Sam frowned. "I don't think killing them is altogether necessary, sir. They haven't really done any harm." She smiled hesitantly. "This is Gismo you're talking about..."

"It's not Gismo I have a problem with," said Jack testily, "It's the other six hundred members of his family."

"Her, sir."

"What?"

"Gismo is a 'she'… she had babies, remember?" said Sam patiently.

"How could I forget?" muttered Jack.

"I believe they should be ritually executed," said Teal'c, stunning his colleagues into silence. "I believe a ceremonial dismemberment, then cremation would be appropriate." Hammond looked at him in alarm and made a mental note never to touch the Jaffa's candles.

Desperate to change the subject, the General said, "We could send them back to P3X211."

"We were forbidden to return," said Teal'c, "on pain of death." Then he added, by way of explanation, "The high priestess did not like her mother's character brought into question."

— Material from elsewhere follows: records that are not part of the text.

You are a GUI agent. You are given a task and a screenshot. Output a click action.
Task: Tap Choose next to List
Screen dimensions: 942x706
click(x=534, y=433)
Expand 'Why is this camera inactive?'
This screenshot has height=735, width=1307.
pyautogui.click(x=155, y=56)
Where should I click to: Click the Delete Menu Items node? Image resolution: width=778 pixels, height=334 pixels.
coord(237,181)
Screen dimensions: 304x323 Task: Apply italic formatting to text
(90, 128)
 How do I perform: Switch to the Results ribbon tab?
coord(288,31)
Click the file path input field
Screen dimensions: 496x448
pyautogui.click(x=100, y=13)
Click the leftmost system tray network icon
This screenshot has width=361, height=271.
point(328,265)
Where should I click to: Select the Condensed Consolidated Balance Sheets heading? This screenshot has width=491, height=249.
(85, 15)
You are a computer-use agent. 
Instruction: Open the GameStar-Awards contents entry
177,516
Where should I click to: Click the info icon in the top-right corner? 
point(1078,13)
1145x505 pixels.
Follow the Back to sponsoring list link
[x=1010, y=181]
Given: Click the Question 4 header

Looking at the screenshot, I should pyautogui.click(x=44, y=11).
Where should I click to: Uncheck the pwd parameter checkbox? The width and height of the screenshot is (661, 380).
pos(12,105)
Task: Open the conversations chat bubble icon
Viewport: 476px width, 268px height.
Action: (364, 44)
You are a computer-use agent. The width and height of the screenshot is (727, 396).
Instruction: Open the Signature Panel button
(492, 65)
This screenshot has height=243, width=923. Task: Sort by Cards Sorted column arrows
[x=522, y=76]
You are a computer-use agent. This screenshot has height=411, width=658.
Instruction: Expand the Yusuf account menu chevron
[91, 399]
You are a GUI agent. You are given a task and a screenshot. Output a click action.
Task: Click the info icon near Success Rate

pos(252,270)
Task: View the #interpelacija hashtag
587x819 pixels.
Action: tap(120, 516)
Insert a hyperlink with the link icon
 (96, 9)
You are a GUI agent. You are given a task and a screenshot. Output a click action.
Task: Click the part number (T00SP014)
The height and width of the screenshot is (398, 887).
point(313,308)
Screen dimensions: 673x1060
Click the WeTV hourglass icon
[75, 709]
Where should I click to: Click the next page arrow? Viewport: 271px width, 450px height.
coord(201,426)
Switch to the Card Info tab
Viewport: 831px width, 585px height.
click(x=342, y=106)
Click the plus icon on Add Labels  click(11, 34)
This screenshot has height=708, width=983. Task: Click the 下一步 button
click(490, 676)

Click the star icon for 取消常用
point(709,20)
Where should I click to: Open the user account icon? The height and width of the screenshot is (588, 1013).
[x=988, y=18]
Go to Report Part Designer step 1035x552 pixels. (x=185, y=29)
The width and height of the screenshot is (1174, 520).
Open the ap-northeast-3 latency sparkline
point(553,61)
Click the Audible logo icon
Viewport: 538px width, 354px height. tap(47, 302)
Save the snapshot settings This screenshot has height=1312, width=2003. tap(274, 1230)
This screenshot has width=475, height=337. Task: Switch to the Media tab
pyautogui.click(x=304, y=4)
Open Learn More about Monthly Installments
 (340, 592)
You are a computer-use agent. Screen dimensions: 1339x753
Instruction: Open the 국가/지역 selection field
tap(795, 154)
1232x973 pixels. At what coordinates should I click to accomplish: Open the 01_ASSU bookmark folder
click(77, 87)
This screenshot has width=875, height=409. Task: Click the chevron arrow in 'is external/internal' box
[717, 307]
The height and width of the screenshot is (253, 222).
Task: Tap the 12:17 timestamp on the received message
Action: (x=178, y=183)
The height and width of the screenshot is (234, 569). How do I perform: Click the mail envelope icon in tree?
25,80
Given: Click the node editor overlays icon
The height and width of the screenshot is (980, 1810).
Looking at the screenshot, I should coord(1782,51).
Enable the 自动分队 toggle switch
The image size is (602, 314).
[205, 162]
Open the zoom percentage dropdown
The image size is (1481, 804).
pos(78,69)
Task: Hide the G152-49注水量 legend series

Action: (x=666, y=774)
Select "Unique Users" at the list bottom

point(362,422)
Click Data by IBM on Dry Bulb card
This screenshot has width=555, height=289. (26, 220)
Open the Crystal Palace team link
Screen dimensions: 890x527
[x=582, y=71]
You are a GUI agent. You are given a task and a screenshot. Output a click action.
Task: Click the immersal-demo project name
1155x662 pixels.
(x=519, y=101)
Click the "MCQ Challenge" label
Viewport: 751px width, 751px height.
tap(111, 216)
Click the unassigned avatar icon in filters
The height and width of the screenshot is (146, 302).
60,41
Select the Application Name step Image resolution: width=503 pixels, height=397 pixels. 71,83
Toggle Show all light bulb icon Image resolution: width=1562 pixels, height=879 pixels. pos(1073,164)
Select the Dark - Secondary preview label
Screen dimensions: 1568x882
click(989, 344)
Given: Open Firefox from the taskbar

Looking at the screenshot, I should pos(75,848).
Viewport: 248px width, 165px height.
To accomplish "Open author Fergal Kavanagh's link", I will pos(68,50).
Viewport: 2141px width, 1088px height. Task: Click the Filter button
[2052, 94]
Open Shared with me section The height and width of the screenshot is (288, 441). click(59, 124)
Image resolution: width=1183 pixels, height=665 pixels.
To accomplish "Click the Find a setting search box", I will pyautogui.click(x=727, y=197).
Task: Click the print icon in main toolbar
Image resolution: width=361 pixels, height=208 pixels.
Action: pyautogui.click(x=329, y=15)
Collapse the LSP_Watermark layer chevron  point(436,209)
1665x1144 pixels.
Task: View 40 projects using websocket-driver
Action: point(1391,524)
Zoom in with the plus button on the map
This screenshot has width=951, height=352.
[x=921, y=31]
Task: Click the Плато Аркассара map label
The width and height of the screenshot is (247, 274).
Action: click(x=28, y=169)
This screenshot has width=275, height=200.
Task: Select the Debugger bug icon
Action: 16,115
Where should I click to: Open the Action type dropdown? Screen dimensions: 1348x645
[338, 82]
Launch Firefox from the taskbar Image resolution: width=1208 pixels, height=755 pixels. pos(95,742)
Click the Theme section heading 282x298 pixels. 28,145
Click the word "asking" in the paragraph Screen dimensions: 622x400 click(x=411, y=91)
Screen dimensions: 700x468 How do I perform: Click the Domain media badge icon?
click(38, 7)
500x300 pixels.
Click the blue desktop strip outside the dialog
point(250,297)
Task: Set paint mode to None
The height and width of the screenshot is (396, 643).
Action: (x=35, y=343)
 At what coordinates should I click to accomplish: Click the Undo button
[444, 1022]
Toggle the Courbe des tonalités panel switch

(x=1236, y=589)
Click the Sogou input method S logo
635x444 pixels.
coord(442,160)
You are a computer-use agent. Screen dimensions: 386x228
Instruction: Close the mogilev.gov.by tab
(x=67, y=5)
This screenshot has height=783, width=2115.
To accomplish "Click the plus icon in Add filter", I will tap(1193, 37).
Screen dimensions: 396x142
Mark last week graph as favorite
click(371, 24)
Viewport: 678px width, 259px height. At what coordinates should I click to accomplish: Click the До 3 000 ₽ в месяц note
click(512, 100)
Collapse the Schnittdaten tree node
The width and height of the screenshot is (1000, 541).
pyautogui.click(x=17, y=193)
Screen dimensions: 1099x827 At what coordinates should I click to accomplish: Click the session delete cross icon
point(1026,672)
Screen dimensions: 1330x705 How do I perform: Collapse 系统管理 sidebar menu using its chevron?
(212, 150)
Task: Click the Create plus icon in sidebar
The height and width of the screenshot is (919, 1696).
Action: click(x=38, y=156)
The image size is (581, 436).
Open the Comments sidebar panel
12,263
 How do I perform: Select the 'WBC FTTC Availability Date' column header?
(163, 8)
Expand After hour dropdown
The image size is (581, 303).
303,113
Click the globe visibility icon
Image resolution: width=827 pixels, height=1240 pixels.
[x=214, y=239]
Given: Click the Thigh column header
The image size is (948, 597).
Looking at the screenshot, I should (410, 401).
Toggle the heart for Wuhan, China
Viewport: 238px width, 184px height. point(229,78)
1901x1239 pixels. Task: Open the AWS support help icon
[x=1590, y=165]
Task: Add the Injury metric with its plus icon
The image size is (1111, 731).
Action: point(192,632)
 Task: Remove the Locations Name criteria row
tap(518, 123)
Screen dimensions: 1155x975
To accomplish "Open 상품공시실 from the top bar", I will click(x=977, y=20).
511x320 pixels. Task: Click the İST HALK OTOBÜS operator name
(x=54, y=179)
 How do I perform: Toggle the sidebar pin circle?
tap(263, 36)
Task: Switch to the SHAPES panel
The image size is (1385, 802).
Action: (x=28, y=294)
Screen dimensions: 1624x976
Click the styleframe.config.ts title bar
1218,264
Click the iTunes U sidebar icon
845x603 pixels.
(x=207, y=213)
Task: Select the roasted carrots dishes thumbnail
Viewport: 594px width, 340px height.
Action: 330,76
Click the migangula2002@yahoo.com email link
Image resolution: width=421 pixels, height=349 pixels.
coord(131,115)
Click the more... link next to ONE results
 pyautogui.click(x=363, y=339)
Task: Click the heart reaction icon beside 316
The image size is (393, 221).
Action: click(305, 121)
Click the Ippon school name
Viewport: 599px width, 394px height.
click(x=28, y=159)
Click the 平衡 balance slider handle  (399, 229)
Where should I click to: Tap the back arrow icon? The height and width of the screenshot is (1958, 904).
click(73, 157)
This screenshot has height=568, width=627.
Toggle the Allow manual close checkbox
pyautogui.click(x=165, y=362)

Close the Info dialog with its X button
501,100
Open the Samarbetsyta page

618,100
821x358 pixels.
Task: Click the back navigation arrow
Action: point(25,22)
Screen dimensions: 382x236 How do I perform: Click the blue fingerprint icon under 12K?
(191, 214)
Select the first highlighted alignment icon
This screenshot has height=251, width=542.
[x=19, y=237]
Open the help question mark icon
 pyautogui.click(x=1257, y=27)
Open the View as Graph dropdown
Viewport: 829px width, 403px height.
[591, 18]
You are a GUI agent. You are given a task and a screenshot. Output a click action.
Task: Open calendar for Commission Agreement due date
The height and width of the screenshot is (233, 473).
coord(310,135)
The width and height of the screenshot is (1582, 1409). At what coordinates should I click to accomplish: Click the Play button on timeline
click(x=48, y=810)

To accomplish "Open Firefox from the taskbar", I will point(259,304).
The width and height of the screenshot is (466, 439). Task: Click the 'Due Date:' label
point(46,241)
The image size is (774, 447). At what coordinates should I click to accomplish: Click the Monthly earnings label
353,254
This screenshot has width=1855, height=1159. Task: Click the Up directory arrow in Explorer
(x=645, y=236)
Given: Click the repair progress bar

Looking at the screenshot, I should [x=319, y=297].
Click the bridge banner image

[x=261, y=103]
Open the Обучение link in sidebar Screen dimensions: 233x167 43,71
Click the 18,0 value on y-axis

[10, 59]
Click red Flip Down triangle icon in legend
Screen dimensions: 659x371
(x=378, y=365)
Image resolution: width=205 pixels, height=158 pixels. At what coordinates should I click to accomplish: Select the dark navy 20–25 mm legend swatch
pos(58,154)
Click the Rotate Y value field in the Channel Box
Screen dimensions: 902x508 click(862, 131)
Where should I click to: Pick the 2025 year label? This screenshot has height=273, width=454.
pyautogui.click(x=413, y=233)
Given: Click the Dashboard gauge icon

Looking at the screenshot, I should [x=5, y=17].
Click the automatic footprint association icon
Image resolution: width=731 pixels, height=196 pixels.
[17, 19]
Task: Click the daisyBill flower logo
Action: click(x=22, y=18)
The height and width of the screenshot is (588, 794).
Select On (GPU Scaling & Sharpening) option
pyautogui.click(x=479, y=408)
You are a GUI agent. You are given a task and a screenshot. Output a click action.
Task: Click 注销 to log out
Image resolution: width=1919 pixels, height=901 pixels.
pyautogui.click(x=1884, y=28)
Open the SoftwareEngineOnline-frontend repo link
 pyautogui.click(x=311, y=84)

The General raised his eyes to heaven. Why did this kind of thing have to happen to him? Perhaps it was a good thing everything that happened on base was classified – no-one would believe this if he told them!

"Perhaps we could send them to an uninhabited planet?" suggested Jonas.

Hammond nodded. "That's a possibility. Opinions?"



Teal'c and Sam nodded in agreement, though O'Neill seemed to be miles away, deep in thought. The General noticed the Colonel's abstraction and he worried. He wasn't sure why he worried, but he did…

====

"I think they'll like P4G123," said Sam as they watched the gate shut down.

Jonas nodded, "Yeah, they'll chew through their packing crates in no time and all 954 of them will be free to eat to their heart's content."

Sam swivelled to face him. "You mean 955, don't you?"

The Kelownan's eyes widened in horror. "No, 954. I supervised them being put into the crates… I counted them myself."

"I counted 955 out of the holding cell!" protested Sam.

Hammond's heart sank. "I think you'd better search the base all over again, Major, before the fugitive has chance to reproduce." But before Carter had the opportunity to reply, the General noticed O'Neill looking distinctly uncomfortable, shifting from one foot to the other and frowning. His suspicions aroused, Hammond asked, "Do you know something about this, Colonel?"

"Ah… er… well… um…."

"Colonel!" Hammond was beginning to lose what little remained of his good temper.

"I'm not really sure what came over me… I don't usually…"

"Get to the point!" barked the General.

O'Neill winced. "I sent it to Washington."

"For analysis at the Pentagon?" asked Carter. "Why didn't you tell us?"

Hammond let out a deep breath. Somehow he didn't think the pobble was anywhere near the Pentagon. "Where did you send it, Jack?" he asked quietly.

"I'm sorry, sir. I couldn't resist. I sent it to Senator Kinsey…. As a 'no hard feelings' present."